══ Data for the task ══
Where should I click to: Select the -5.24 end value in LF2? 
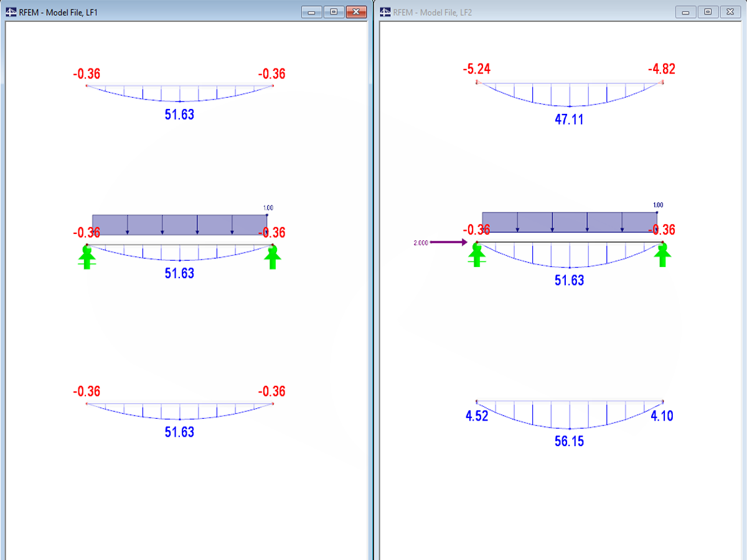tap(477, 70)
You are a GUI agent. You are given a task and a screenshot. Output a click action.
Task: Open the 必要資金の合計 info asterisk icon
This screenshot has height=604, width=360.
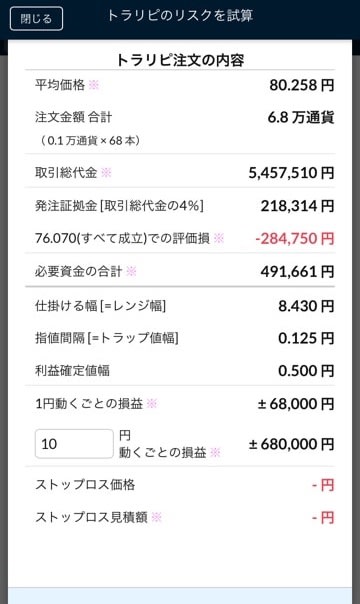(x=131, y=272)
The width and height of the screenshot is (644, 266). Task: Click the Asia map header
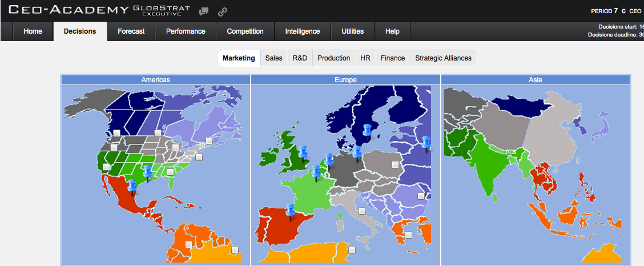click(535, 80)
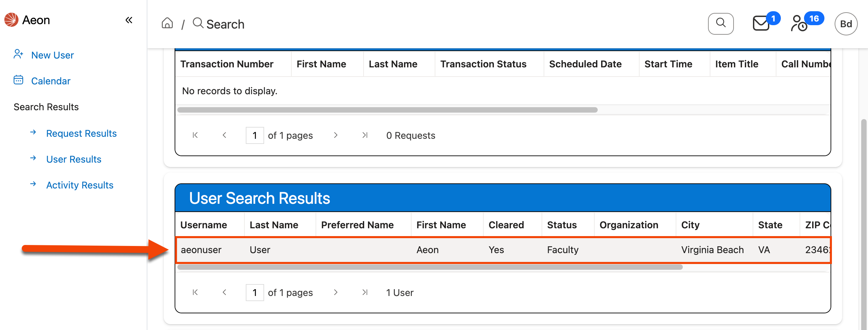Open the Bd profile avatar
The height and width of the screenshot is (330, 868).
click(846, 24)
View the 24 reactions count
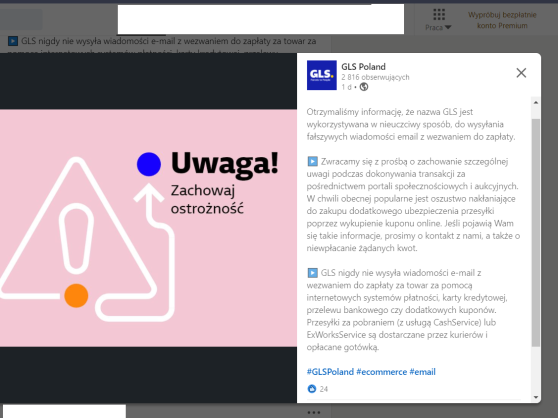558x418 pixels. point(323,389)
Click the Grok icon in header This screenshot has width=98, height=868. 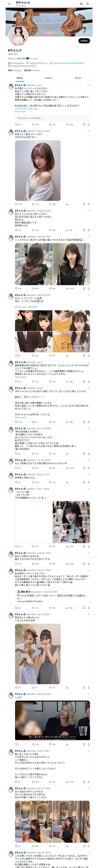pyautogui.click(x=81, y=4)
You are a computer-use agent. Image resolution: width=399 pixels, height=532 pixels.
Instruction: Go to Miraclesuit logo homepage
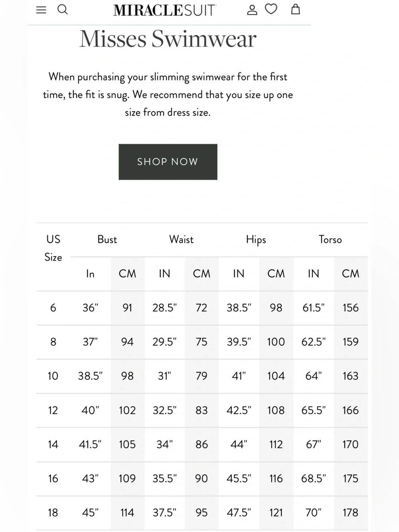point(164,10)
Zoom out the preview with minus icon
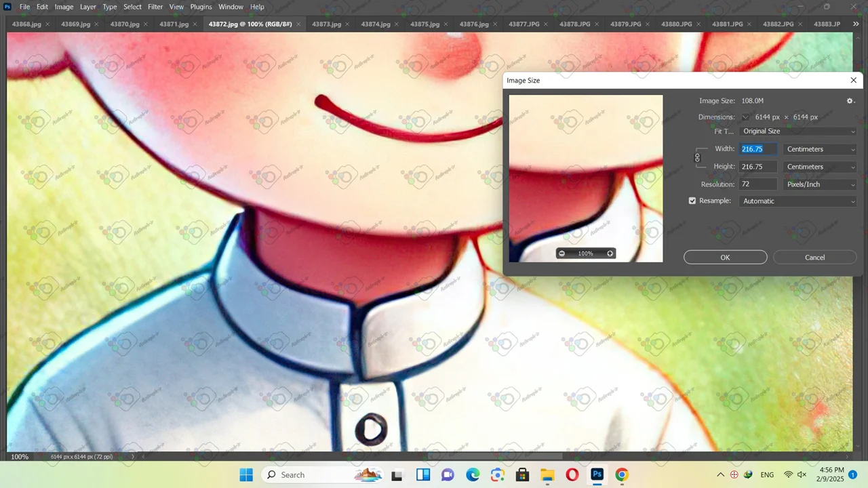The image size is (868, 488). coord(561,253)
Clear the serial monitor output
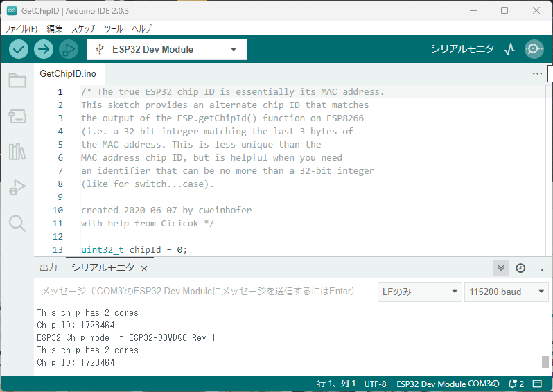 pyautogui.click(x=539, y=268)
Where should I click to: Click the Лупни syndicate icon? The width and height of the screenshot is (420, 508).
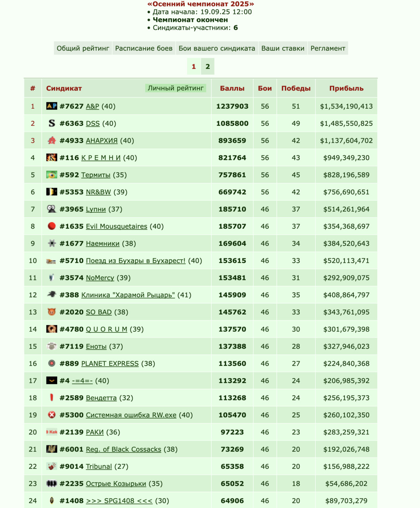coord(52,209)

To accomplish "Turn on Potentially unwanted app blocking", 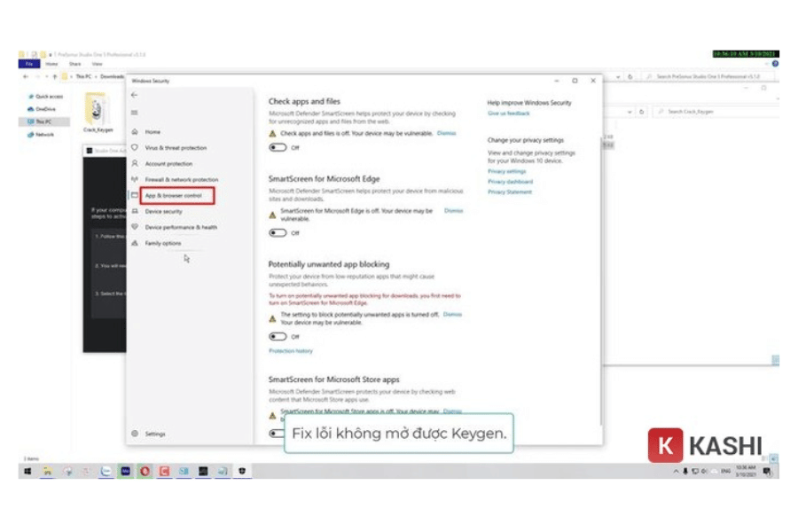I will pos(278,337).
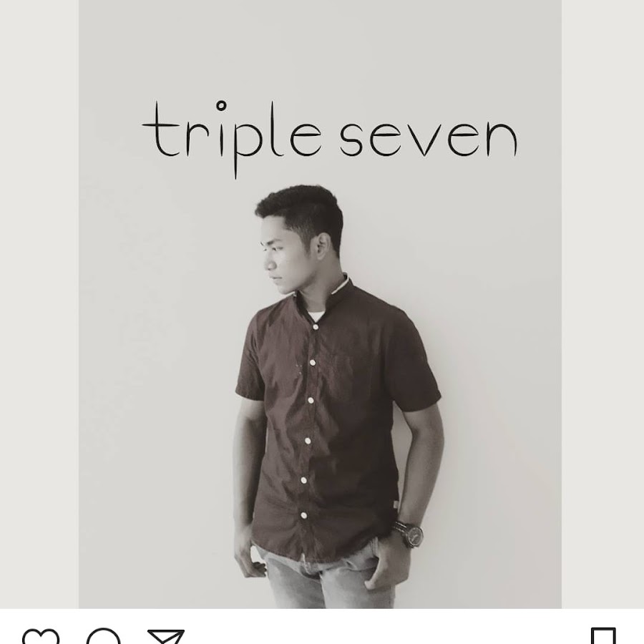Viewport: 644px width, 644px height.
Task: Click the circle dot above the letter i
Action: point(221,106)
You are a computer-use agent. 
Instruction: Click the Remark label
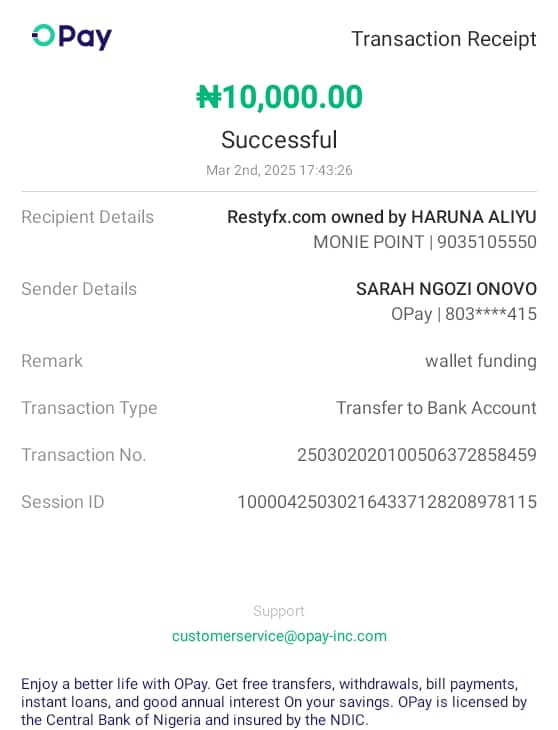click(52, 361)
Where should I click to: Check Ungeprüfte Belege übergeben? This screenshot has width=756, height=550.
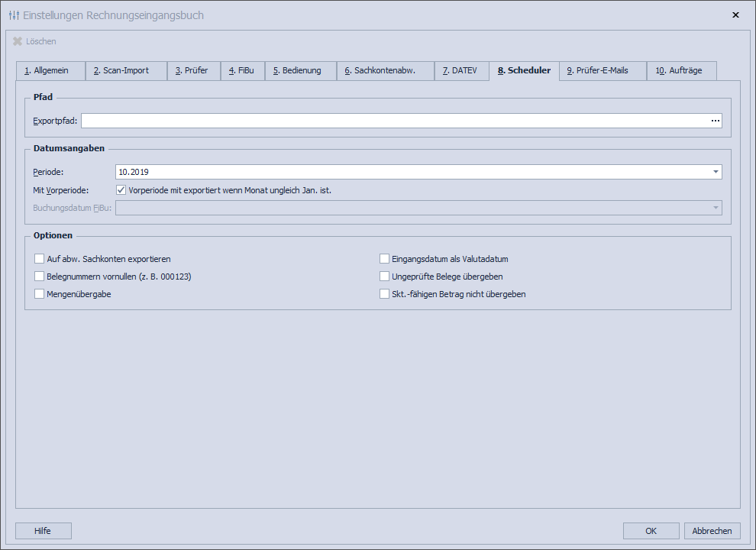point(385,277)
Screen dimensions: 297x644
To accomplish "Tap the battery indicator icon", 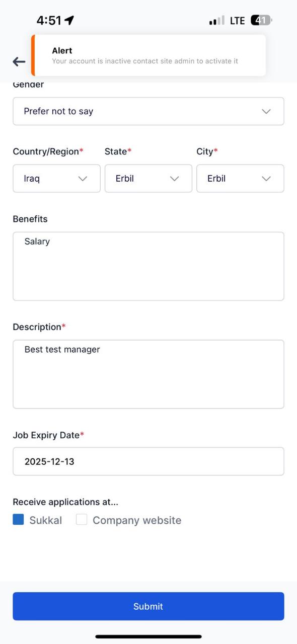I will [x=262, y=21].
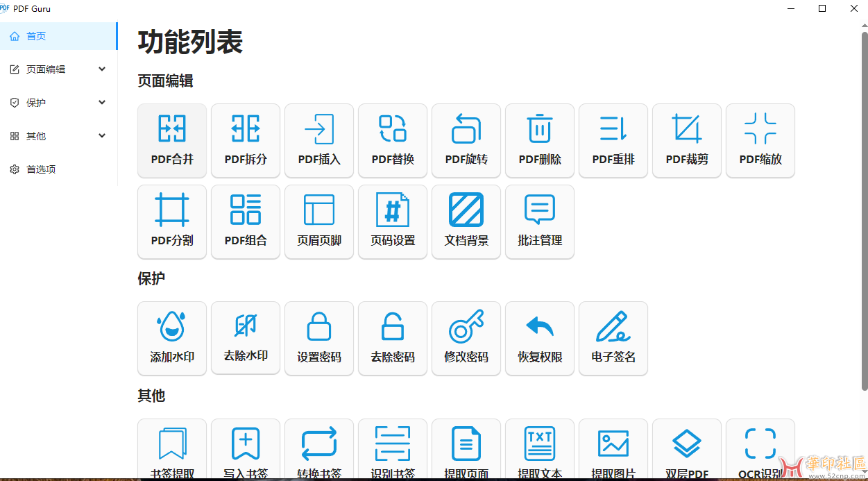Click the PDF删除 trash icon
The width and height of the screenshot is (868, 481).
(x=540, y=129)
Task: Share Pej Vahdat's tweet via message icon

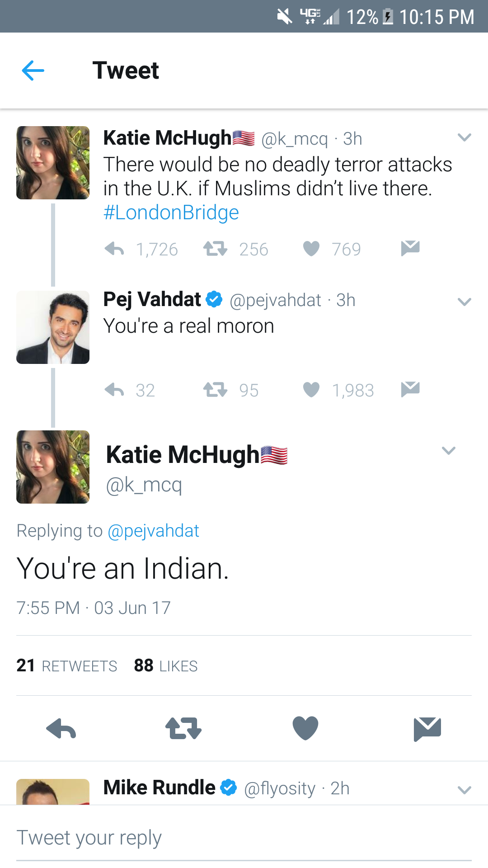Action: pos(410,389)
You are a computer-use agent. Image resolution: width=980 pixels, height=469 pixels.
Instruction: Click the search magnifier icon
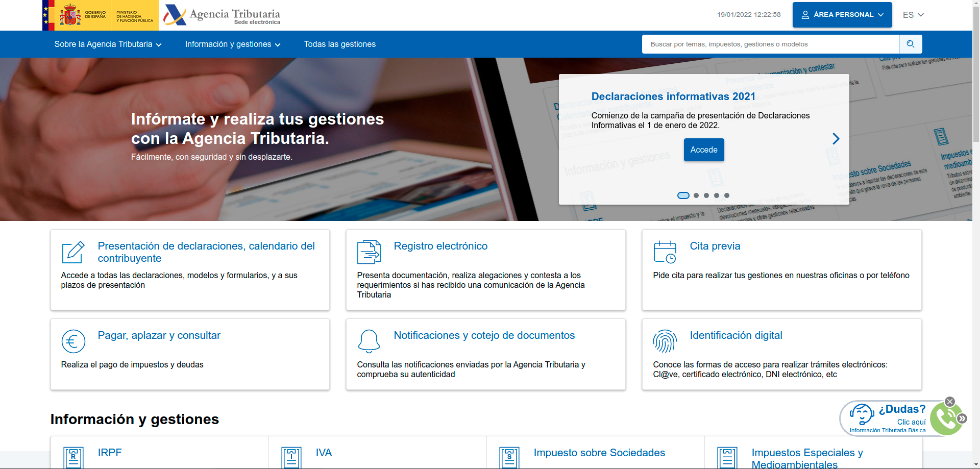(x=910, y=44)
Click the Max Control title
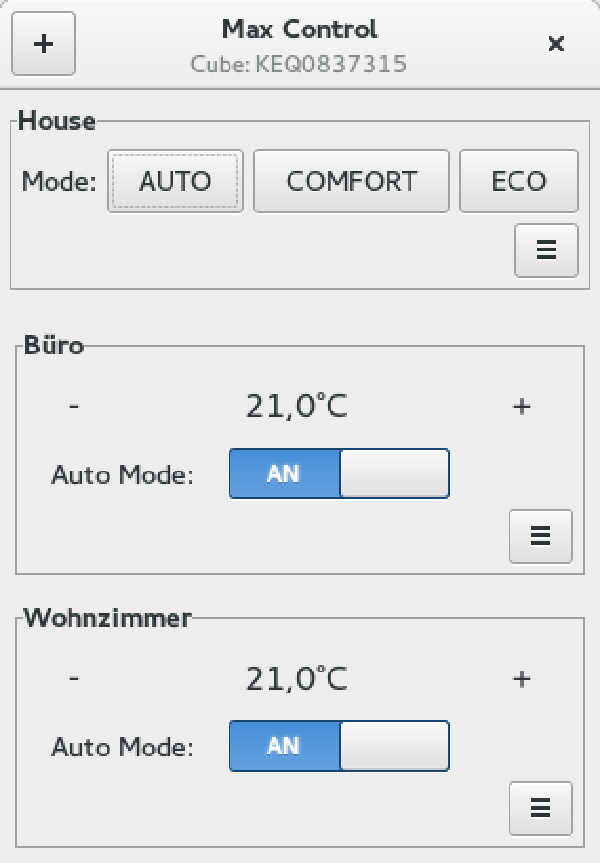Viewport: 600px width, 863px height. coord(298,30)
═══
▸ **Your instructions**:
Answer with a number only: how many lines above include the word "agent"?

▸ **Answer for this exercise**:
4